クラウは街の一番奥にある城の前まで来ると、さらに深刻な有様に目を見張った。
城のいたるところで黒い布の旗がはためき、街よりも一層暗い空気が城全体を取り囲んでいた。
「これでは、復旧が進まないのも無理はないな…」
見る限り、中央政府がうまく機能していないようだ。
国を動かすには民だけでは限界がある。やはり上に立って指揮を執り、導く者が必要なのだ。しかし、本来その役目にあるはずの王がその力を発揮できず、国は衰退をたどる一方で、民は飢えるばかり―――
これが現実とは、なんて悲しいことだろうか。
クラウはとりあえずゆっくりと時間をかけて街を一周してみた。
時々人の間で交わされる話を聞いたり、店やギルドでの情報を拾い集めて最初の門まで戻ってくるころにはクラウは大体の事情を把握していた。
やはり、王であるレイモンド・ガルーシャが、王妃イノヴェアを亡くして以来、一切の職務を放棄し閉じこもったままらしい。
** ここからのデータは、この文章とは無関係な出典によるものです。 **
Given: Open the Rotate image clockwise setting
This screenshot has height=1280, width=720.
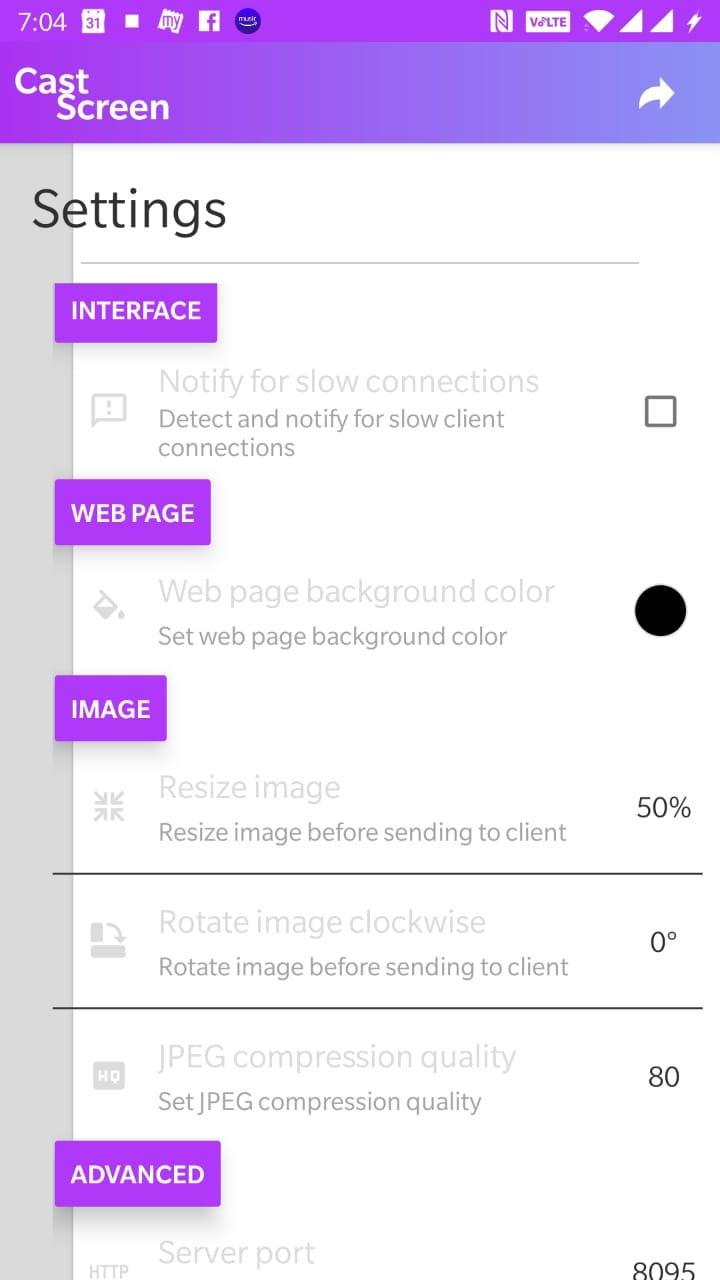Looking at the screenshot, I should pyautogui.click(x=378, y=942).
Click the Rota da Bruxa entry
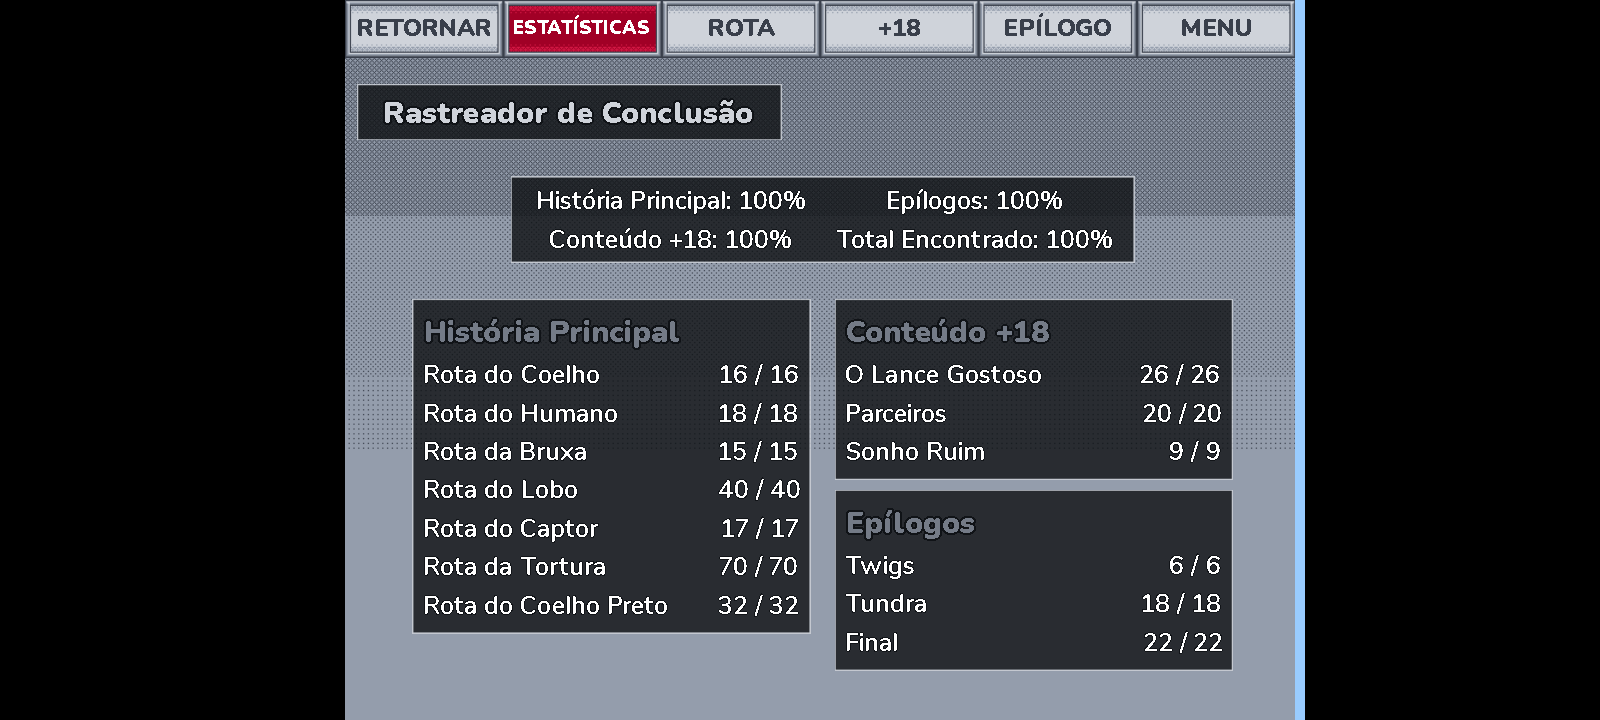Screen dimensions: 1600x720 (x=611, y=451)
被害の状況は思った以上にひどく、ギルドで聞いた話では、魔物の集団はここから西にほんの二キロほど離れた古い遺跡から現れた様で、防衛の術もなく街の中まで侵入を許してしまったようだ。
無理もない、あの数だ。さらにいるはずのない呪魔の存在は、人間に更なる不安と恐怖を与え、あっという間に壊滅寸前まで追い詰められたらしい。
この街は聖導騎士団の詰所が街の反対側にあり、距離が離れていたことも災いし、見回りの騎士団では対処しきれず、結果、多くの民の命を失った―――
城で起こった惨劇については詳しくはわからなかったが、どうやら例のイノヴェア様についての噂―――呪いによって死んだというのは本当らしい。
中央から箝口令が布かれているのか、詳しい事情は教えてもらえなかったが、使用人がイノヴェアの身体に黒いあざのような傷を見たらしく、遺体も残らなかったらしい。十中八九、呪いの症状とみて間違いないだろう。
「あれほどの数の魔物、一体どこから来たんだろうな」
もう何度も考えた疑問だが、クラウにはその答えになるような手掛かりはつかめなかった。その辺の謎について、この街も解明のために何かしらの成果を得ているのかと期待していたのだが、どうやら無駄だったらしい。
復興の兆しが全く見えない街の様子を前に、クラウは改めて思った。
悲劇を悲劇のままでとどめておくことは、無残に命を落としたものに対して失礼ではないかと―――
王がこのままでは、この街はいつまでも進むことができないだろう。王の復活を待つか、あるいは内乱が起きて、新しい指導者の下に生まれ変わるか。いずれにせよ、今のクラウにはどうこうできる力はないし、するつもりもなかった。
自分にできることなど限られているのだ。ならば、限られたその一つ一つに全力で取り組むことが、クラウが前世で植えつけられた生き方であった。
今、自分がすべきこと―――それは世界を知り、より多くの知識を身につけること。
「行こう、イア」
クラウはガーナの在り様に少しだけ失望しつつ、砂の街を後にした。